Nan, mes proches s'y mettent aussi. Après ma cousine Maimaine et son "il y en a qui travaillent, ici !" entendu un vendredi matin à 10h35 (où je devais aller bosser mais à 11 heures)(donc j'admets que mon rythme n'était pas... effréné), c'est au tour d'une amie dont je tairais le nom, parce que à la base, je l'adore.
Au cours d'une discussion passionnée et passionnante (mais pas très constructive), j'ai entendu de sa part :
"Gab, il faut que t'arrêtes d'attendre que les gens donnent le meilleur d'eux-mêmes. Tu dois accepter qu'ils en aient pas envie..."
Oui, c'est vrai, chacun sa vie. Mais quand on est vraiment proche des gens... Est-ce que c'est anormal de s'inquiéter pour eux, et est-ce que c'est anormal de vouloir qu'ils aient le shining ?
Au même titre que tes vêtements ou que ta coupe de cheveux, tes amis font partie de ton image. Tes fréquentations te font, en quelque siestes sommes.
C'est n'est pas l'Homme qui fait des choix mais ses choix qui font l'Homme.
C'est joli, hein ? Ça a du être formulé avant moi, mais c'est quand même joli. Bref.
Revenons-en à la citation de la discussion passionnée où il fallait que j'accepte que la personne en question ait l'air d'une pouilleuse de temps à autres H24 (c'est dit avec crudité, pour ne pas dire crudeur, mais l'idée est là ). L'idée est noble, d'accepter l'autre tel qu'il est. Si c'est une fois de temps en temps, être négligée, oui, ça passe. Ça peut même être rigolo. Par contre, pour ceux qui me connaissent, le roots, ça passe moyen. Pas du tout, en fait.

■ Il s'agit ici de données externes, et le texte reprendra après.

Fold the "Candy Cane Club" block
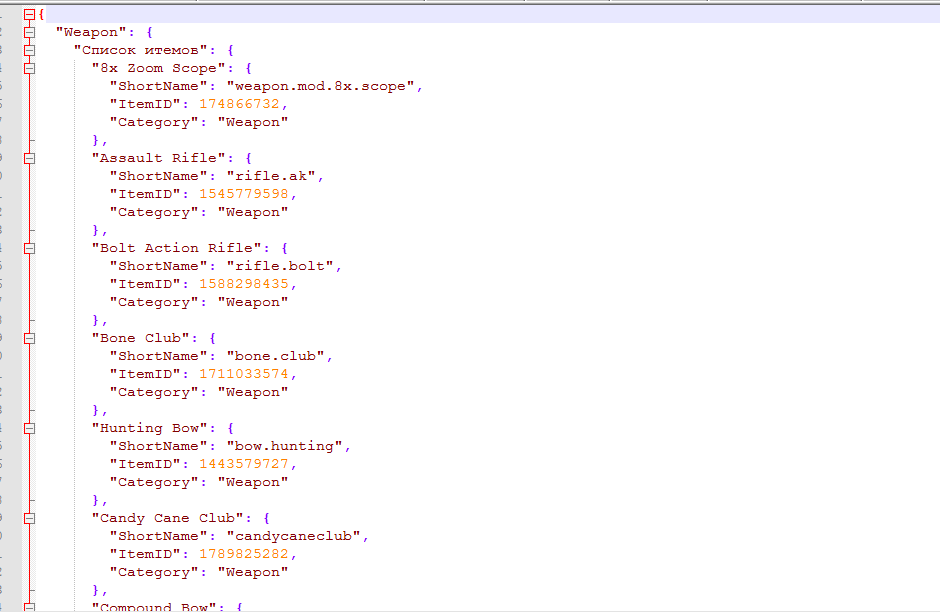 tap(29, 518)
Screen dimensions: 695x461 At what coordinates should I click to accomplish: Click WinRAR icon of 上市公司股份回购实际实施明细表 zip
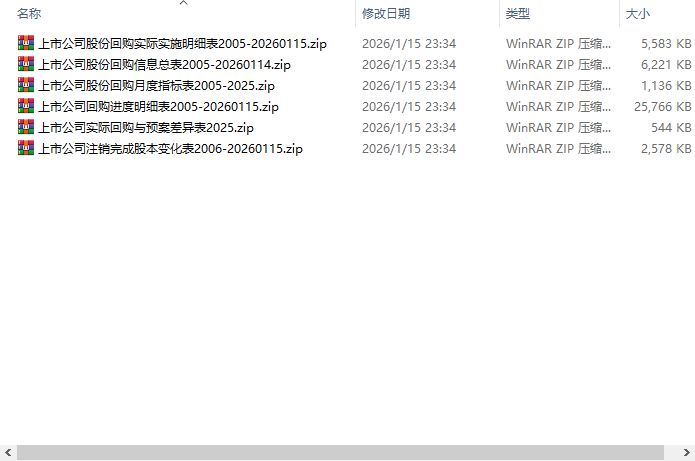coord(26,43)
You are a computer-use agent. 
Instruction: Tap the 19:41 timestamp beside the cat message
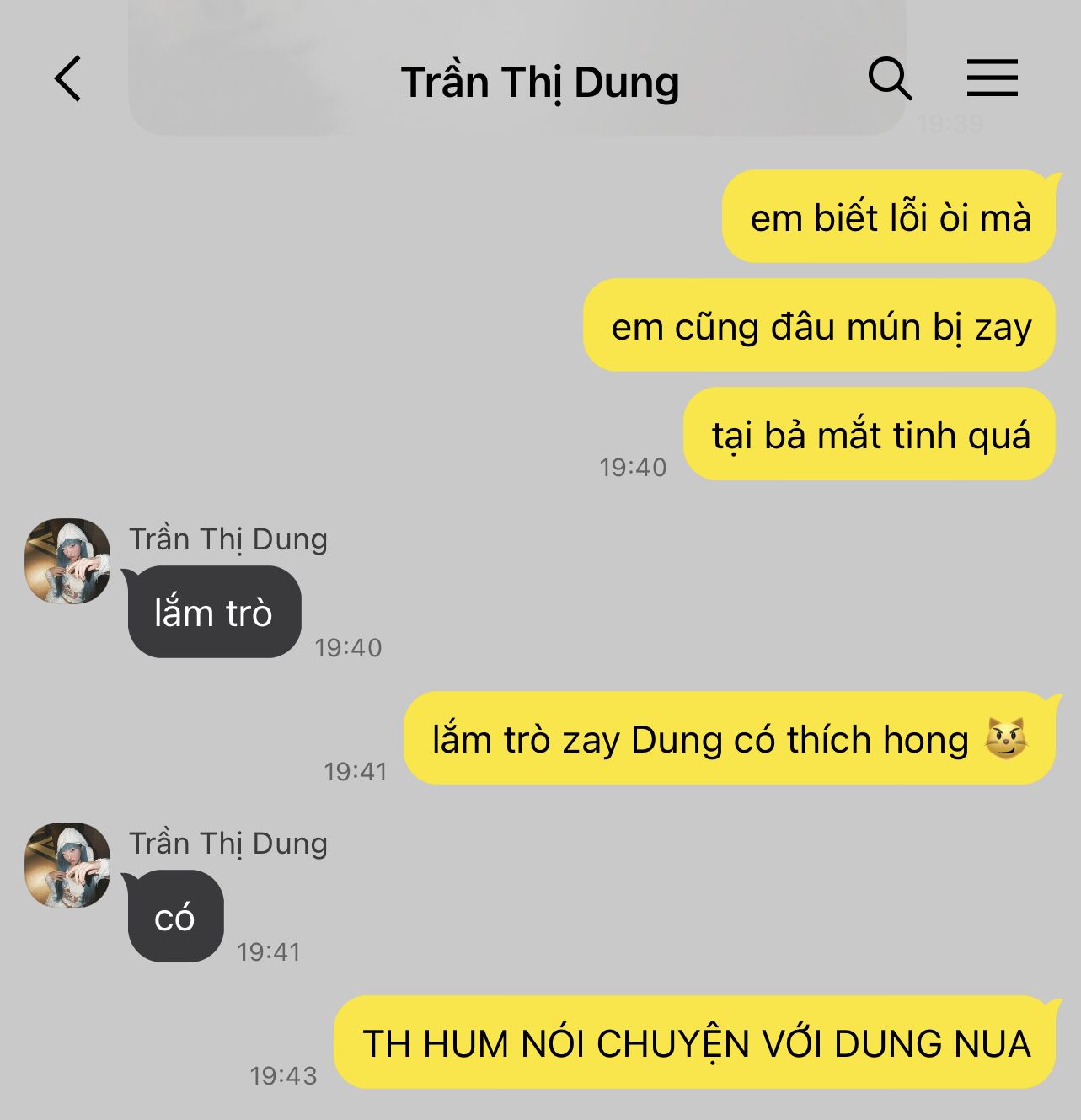point(356,772)
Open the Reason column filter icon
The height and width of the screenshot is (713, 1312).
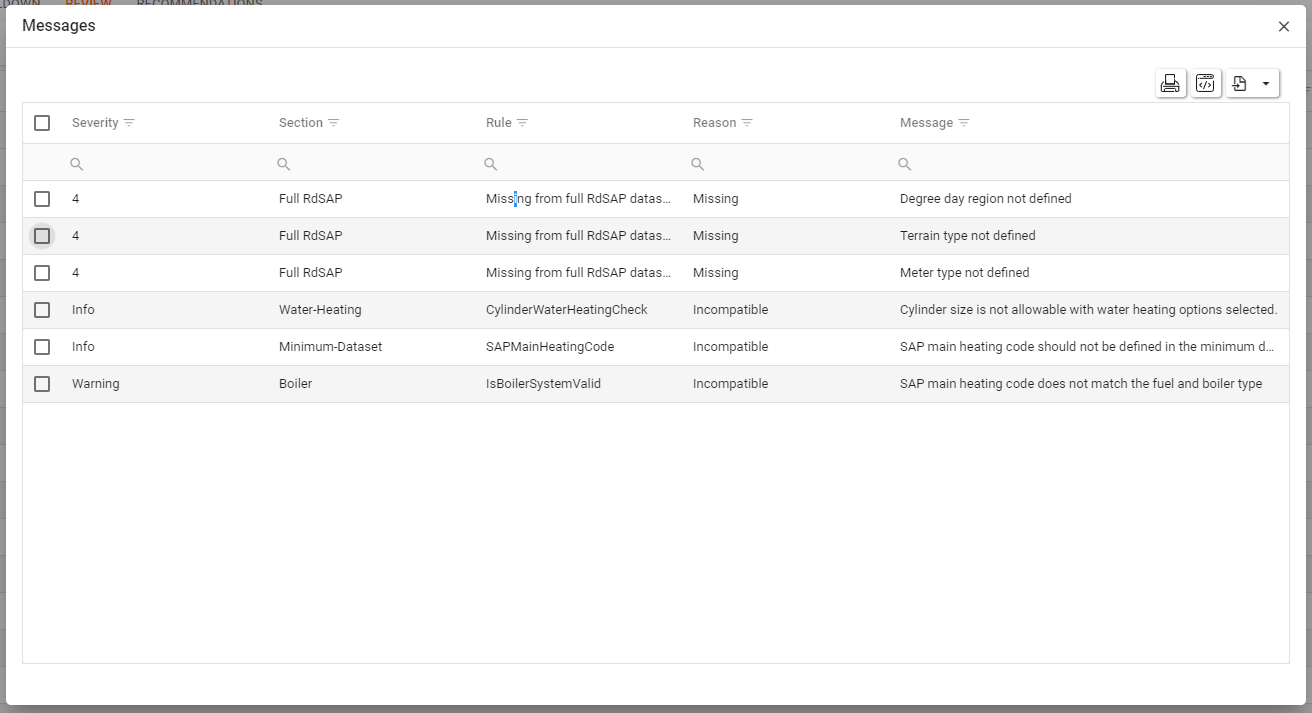(x=747, y=123)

On ne s'entend bien qu'avec ses semblables, c'est bien connu. Tu peux donc en déduire que si il y a bien une chose qui me hérisse le poil (et Dieu sait que j'en ai, du poil) c'est la crasse. Le côté ado crado, je suis pas réceptif, qu'est-ce que tu veux... Autant à 15 ans, c'est juste pour les parents que c'est pas tolérable, autant à 25, c'est juste crado pour tout le monde.
C'est pas que je ne sois pas féministe : j'adhère à fond à l'égalité des sexes. Mais j'adhère aussi à l'égalité des sexes devant les poils : un garçon avec des poils dans le dos, et/ou sur les pieds,... une fille qui ne s'épile pas les jambes, ni le maillot... genre roots, quoi : no way.

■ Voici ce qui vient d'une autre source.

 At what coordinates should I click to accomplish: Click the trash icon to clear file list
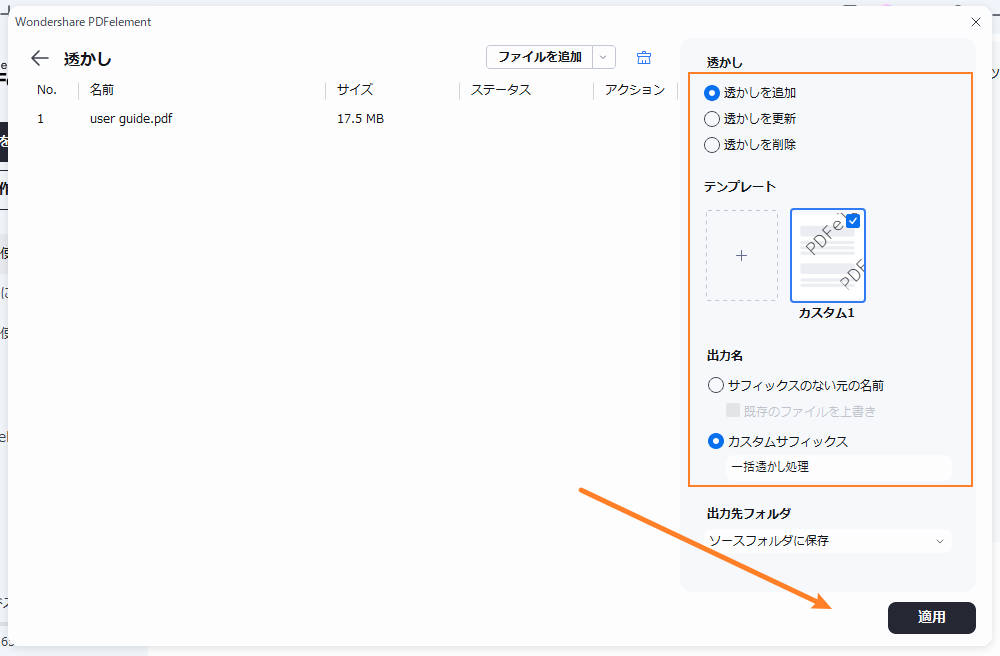tap(643, 57)
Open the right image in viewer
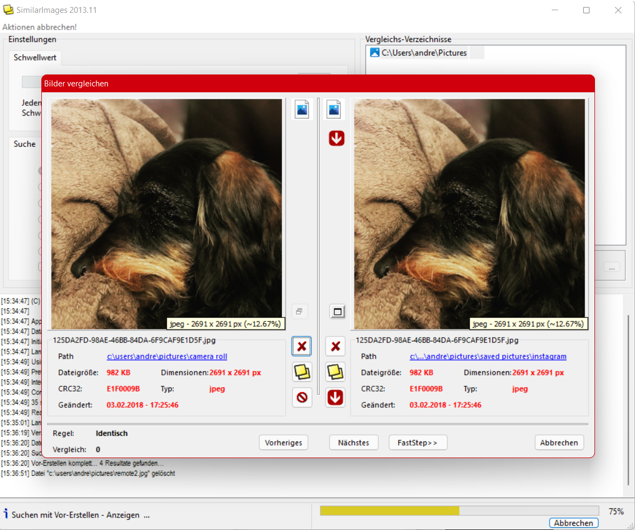The width and height of the screenshot is (635, 530). click(334, 109)
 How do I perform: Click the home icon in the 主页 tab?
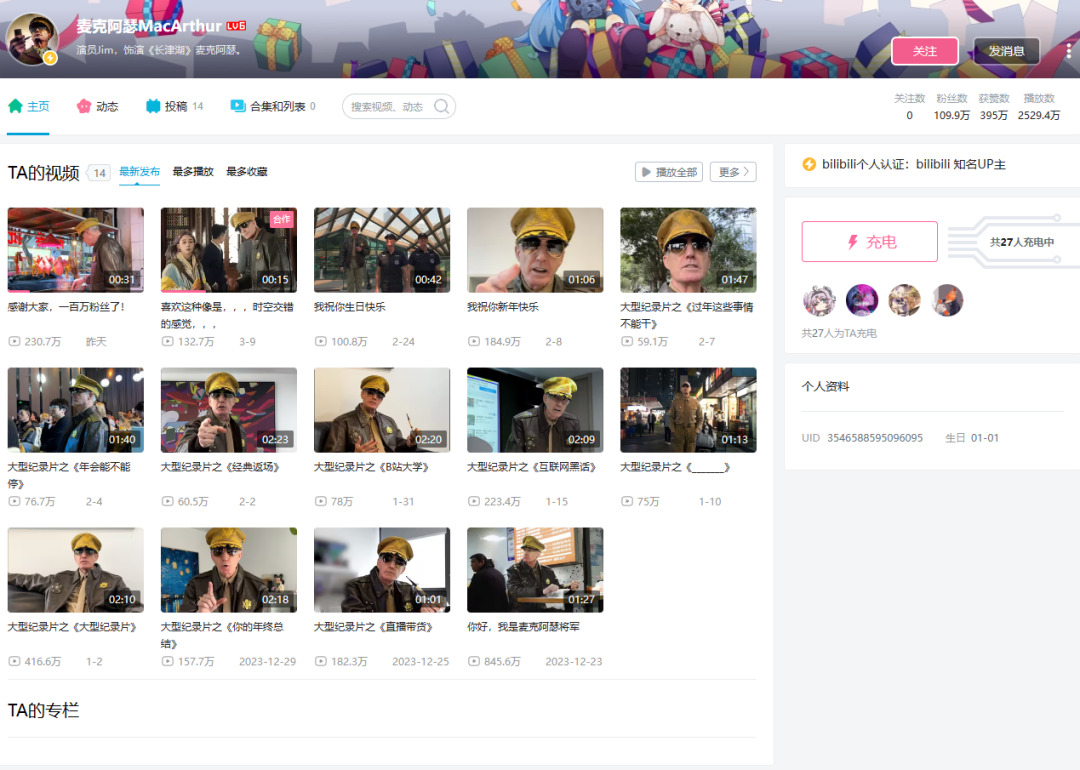(x=15, y=106)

Personnellement, un mec avec des poils dans le dos, avec un T-shirt, même l'été tu vois rien. Par contre, une fille avec les gambettes velues, c'est shorts et jupes et robes intérdits. Il reste plus grand-chose dans la garde-robe. Ça va qu'on arrive en hiver, mais l'excuse du "ça tient chaud", ça tient pas. Vas gougueuliser "Céline Dion a du poil aux pattes" et tu comprendras pourquoi la fécondation est in-vitro...

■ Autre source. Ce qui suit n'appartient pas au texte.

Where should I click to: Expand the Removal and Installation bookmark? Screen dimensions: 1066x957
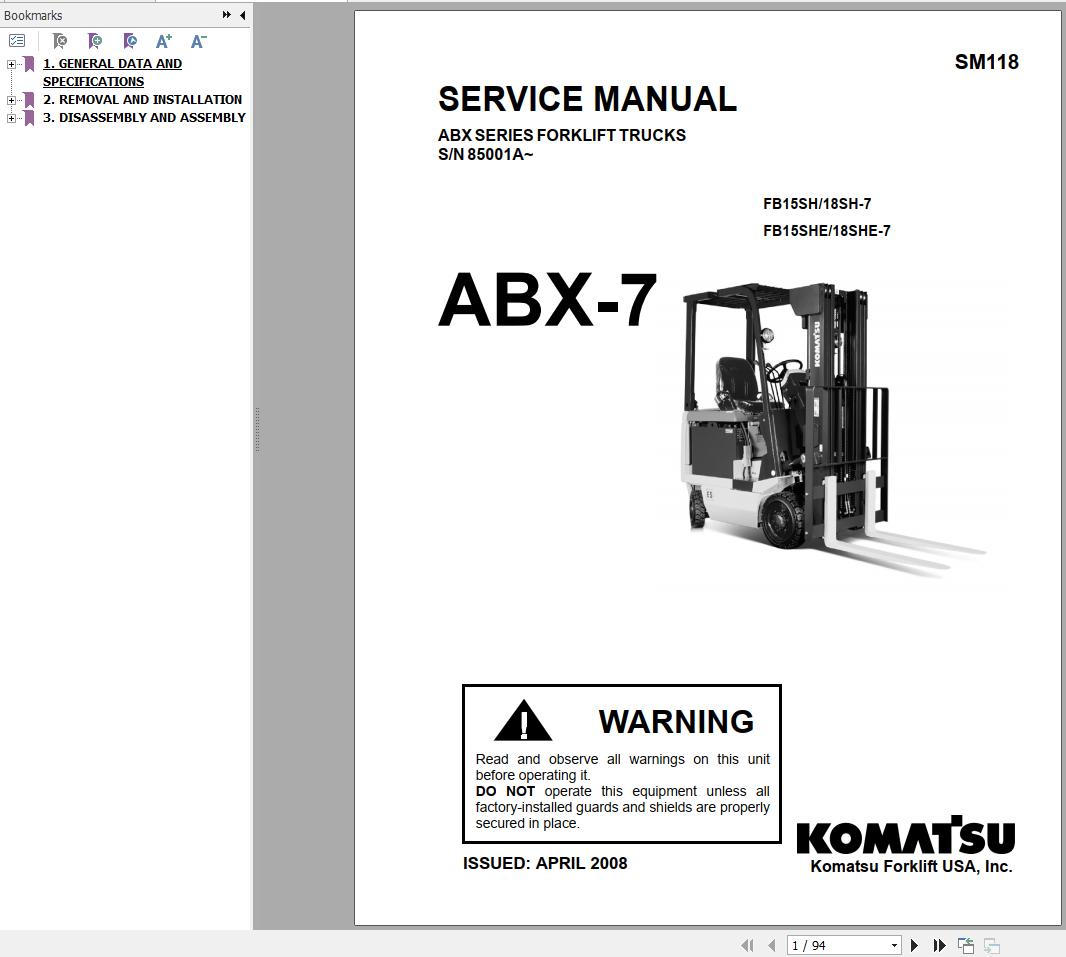9,99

Pour en revenir à mon exemple, juste imagine la tête de son mec, au lit ! "Chérie ? Tu fais dormir le chien entre nous ?" "Non mon amour, c'est juste que je me suis pas épilée. D'ailleurs, c'est la folie dans mon maillot, j'ai plein d'animaux, je vais en faire un zoo et puis faire payer l'entrée."
Non, j'y vais pas par quatre chemins, faut dire que je crois que j'ai trouvé mon Hydaspe.
Car derrière la question du look se cache évidemment la question de la personnalité, puisqu'il est le reflet de la personnalité profonde.
La question est : peut-on avoir une relation d'amitié vraiment forte avec quelqu'un qui n'a pas les mêmes valeurs que nous ? En l'occurrence : quelle est la place qu'a la négligence dans la société ?
Vous répondrez a cette question en proposant un plan organisé et en utilisant les textes utilisés dans le cadre scolaire, vos connaissances personnelles et votre expérience de bloggueur/commentateur.
PS : les personnages et les propos sont volontairement exagéré, voire poussés à leur paroxysme, sinon la lecture serait aussi intéressante qu'un bon Marc Lévy (oui oui, c'est un oxymore). Ils n'ont pas vocation à êtres lus par la/les personnes concernées (qui peuvent continuer à dauber que je suis rien qu'un méchant). De plus, aucune de mes amies n'est une pouilleuse, merci pour elles.
EDIT : pour moi, la négligeance est un manque de respect. Un peu comme si j'allais au boulot en pyjama, ou que j'organisais une soirée pour mes amis dans un lieu poucrave et/ou mal fréquenté.